Quirks and Quarks

The behind the scenes hunt for the neutron star collision

Astronomers raced against time to hunt for the source of the neutron star collision.
This illustration shows the hot, dense, expanding cloud of debris stripped from the neutron stars just before they collided. This cloud produces the kilonova's visible and infrared light. Within this neutron-rich debris, large quantities of some of the universe's heaviest elements were forged, including hundreds of Earth masses of gold and platinum. (NASA's Goddard Space Flight Center/CI Lab)

The initial discovery

At 8:41 a.m. ET on August 17th, 2017, gravitational wave detectors picked up an unusual signal - a ripple in space time. And at that same moment, NASA's Fermi space telescope with its eye in orbit around the Earth also detected something unusual. It picked up an intense burst of high-energy light known as a gamma ray burst coming from deep space.

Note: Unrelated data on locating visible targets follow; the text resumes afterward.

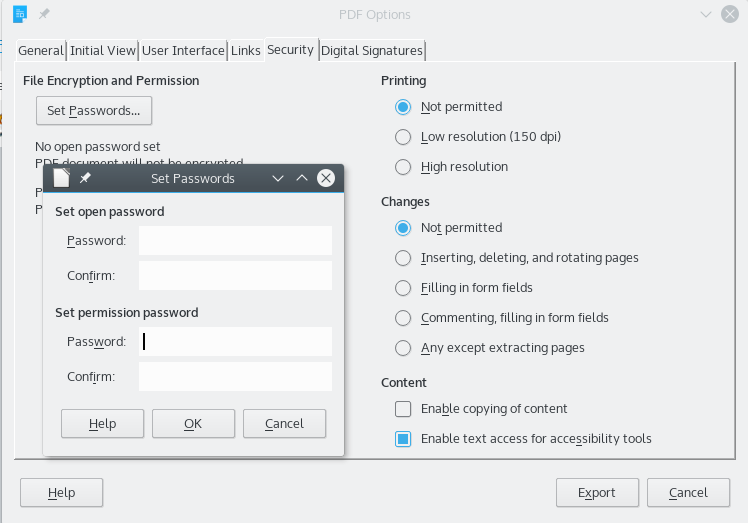This screenshot has height=523, width=748.
Task: Click the Export button
Action: (597, 493)
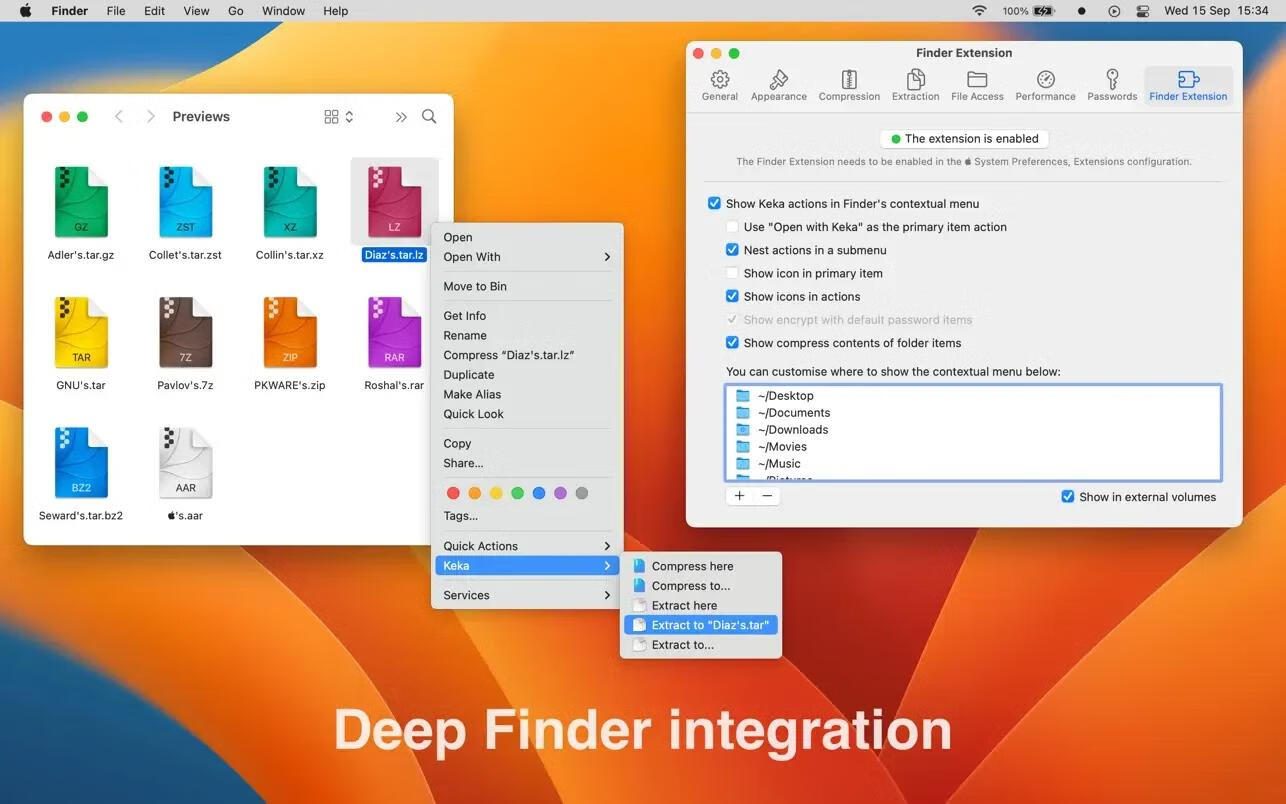The width and height of the screenshot is (1286, 804).
Task: Select Move to Bin in context menu
Action: click(x=475, y=286)
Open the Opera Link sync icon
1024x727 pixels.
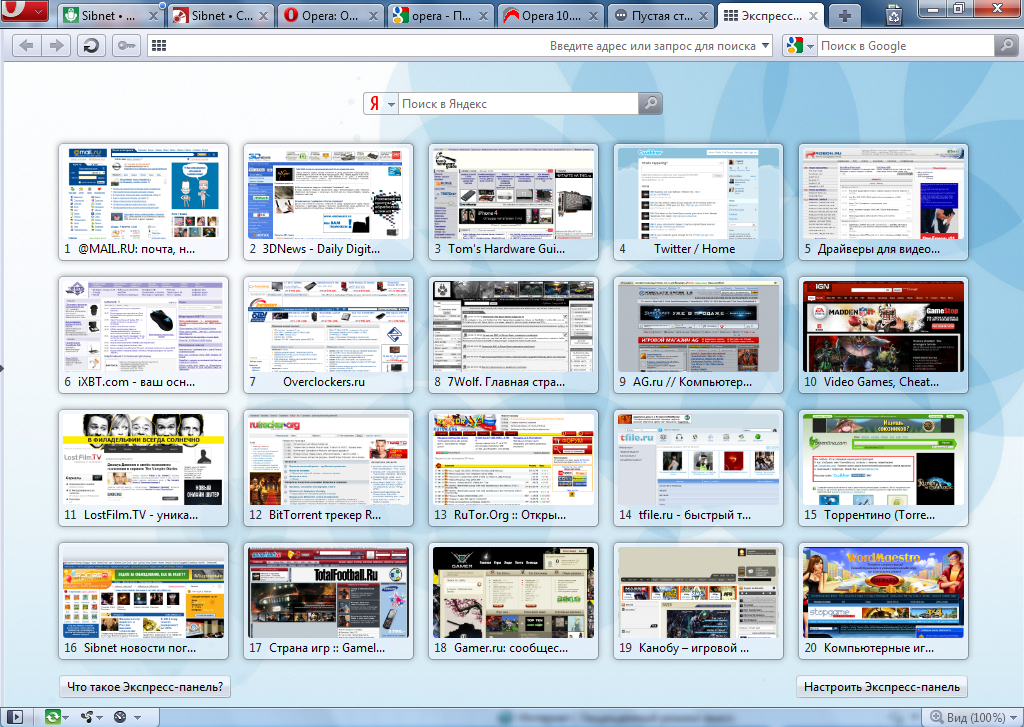coord(52,717)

Astronomers almost immediately suspected these signals came from a cataclysmic collision between two neutron stars - the densest stars in our universe. They sent an alert out to astronomers around the world to begin the hunt for this stellar explosion. 

The hunt for the collision source

By combining data from the gravitational wave detectors and the gamma ray burst, astronomers had a general idea of where to look for the source of this neutron star collision. Dr. Maria Drout, a Hubble and Carnegie-Dunlap Fellow at the University of Toronto's Dunlap Institute and the Observatories of the Carnegie Institution for Science, was working remotely out of Pasadena, California that day with her colleagues at three observatories in Chile.

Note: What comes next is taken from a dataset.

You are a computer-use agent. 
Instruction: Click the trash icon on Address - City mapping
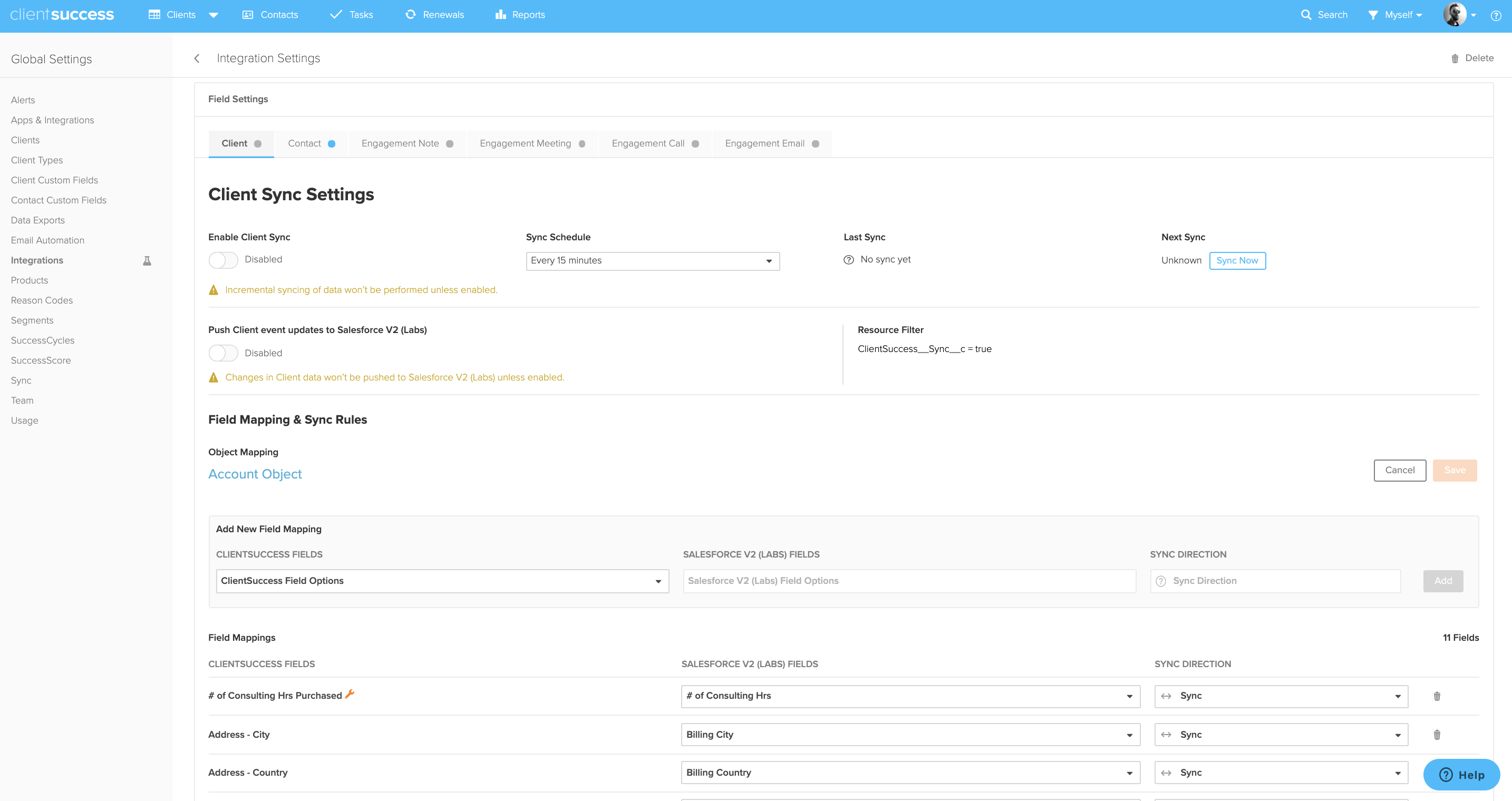(x=1437, y=734)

They knew they only had one hour to search for the neutron star merger as soon as the sun set. As they waited for the sun to set, Dr. Drout and her colleagues narrowed down the potential galaxies in the target region to fully optimize their search. It only took them 10-15 minutes to discover the source of the cataclysmic collision. As they continued to observe the fallout from the explosion over the next few weeks, they discovered that many of the heavier elements in our universe, including gold and platinum, likely formed in a neutron star collision just like the one they were observing. 
An image (r.) taken on August 17th with the Swope Telescope at the Las Campanas Observatory in Chile shows SSS17a (arrow) in the galaxy NGC 4993. An image (l.) taken on April 28th with the Hubble Space Telescope; the neutron star merger has not occurred and SSS17a is not visible. (D.A. Coulter, et al.)

Why this is the dawn of a new era in astronomy

"It's being called the dawn of a new era because this is the first time that we have for the same system both gravitation wave detections and detections of light - across the entire electromagnetic spectrum. This is incredibly valuable because each of them give you new and different, complementary pieces of information," says Dr. Drout.